1. ¹Department of Dermatology, School of Medicine, Korea University, Seoul, Korea
2. ²Division of Biotechnology and Genetic Engineering, College of Life Sciences and Biotechnology, Korea University, Seoul, Korea
3. ³Division of Animal Sciences, College of Agriculture and Life Sciences, Chonnam National University, Kwangju, Korea
4. ⁴Department of Dermatology, Gachon University of Medicine and Science, Incheon, Korea

Correspondence: Dr Seungkwon You, Division of Biotechnology and Genetic Engineering, College of Life Sciences and Biotechnology, Korea University, 1, 5-ka, Anam-dong, Sungbuk-Gu, Seoul 136-701, Korea. E-mail: bioseung@korea.ac.kr; ChilHwan Oh, Research Institute for Skin Image, Department of Dermatology, School of Medicine, Korea University, 1, 5-ka, Anam-dong, Sungbuk-Gu, Seoul 136-701, Korea. E-mail: choh@korea.ac.kr

Received 12 October 2007; Revised 25 February 2008; Accepted 7 March 2008; Published online 8 May 2008.

Abstract

Keloids are benign skin tumors characterized by collagen accumulation and hyperproliferation of fibroblasts. To find an effective therapy for keloids, we explored the pharmacological potential of (- )-epigallocatechin-3-gallate (EGCG), a widely investigated tumor-preventive agent. When applied to normal and keloid fibroblasts (KFs) in vitro, proliferation and migration of KFs were more strongly suppressed by EGCG than normal fibroblast proliferation and migration (IC₅₀: 54.4 M (keloid fibroblast (KF)) versus 63.0 M (NF)). The level of Smad2/3, signal transducer and activator of transcription-3 (STAT3), and p38 phosphorylation is more enhanced in KFs, and EGCG inhibited phosphorylation of phosphatidylinositol-3-kinase (PI3K), extracellular signal-regulated protein kinase 1/2 (ERK1/2), and STAT3 (Tyr705 and Ser727).
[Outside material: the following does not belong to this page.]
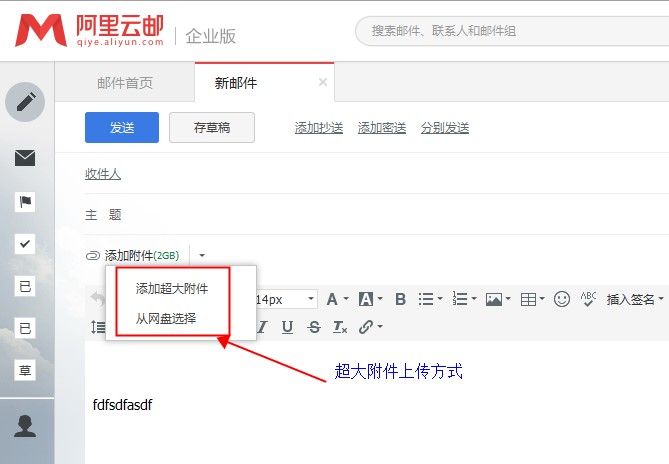This screenshot has height=464, width=669.
Task: Apply strikethrough formatting
Action: [x=314, y=327]
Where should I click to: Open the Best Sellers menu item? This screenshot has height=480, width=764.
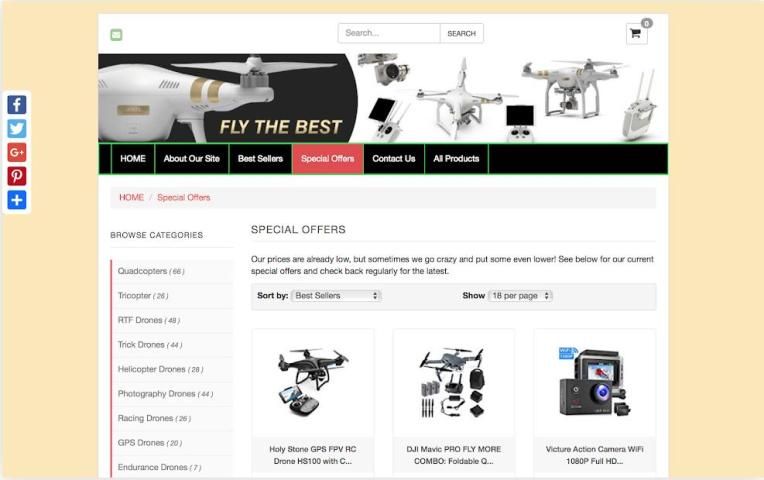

To evaluate the contribution of these pathways to keloid pathology, we treated KFs with specific inhibitors for PI3K, ERK1/2, or STAT3. Although a PI3K inhibitor significantly suppressed proliferation, PI3K and MEK/ERK inhibitors had a minor effect on migration and collagen production. However, a JAK2/STAT3 inhibitor and a STAT3 siRNA strongly suppressed proliferation, migration, and collagen production by KFs. We also found that treatment with EGCG suppressed growth and collagen production in the in vivo keloid model. This study demonstrates that EGCG suppresses the pathological characteristics of keloids through inhibition of the STAT3-signaling pathway. We propose that EGCG has potential in the treatment and prevention of keloids.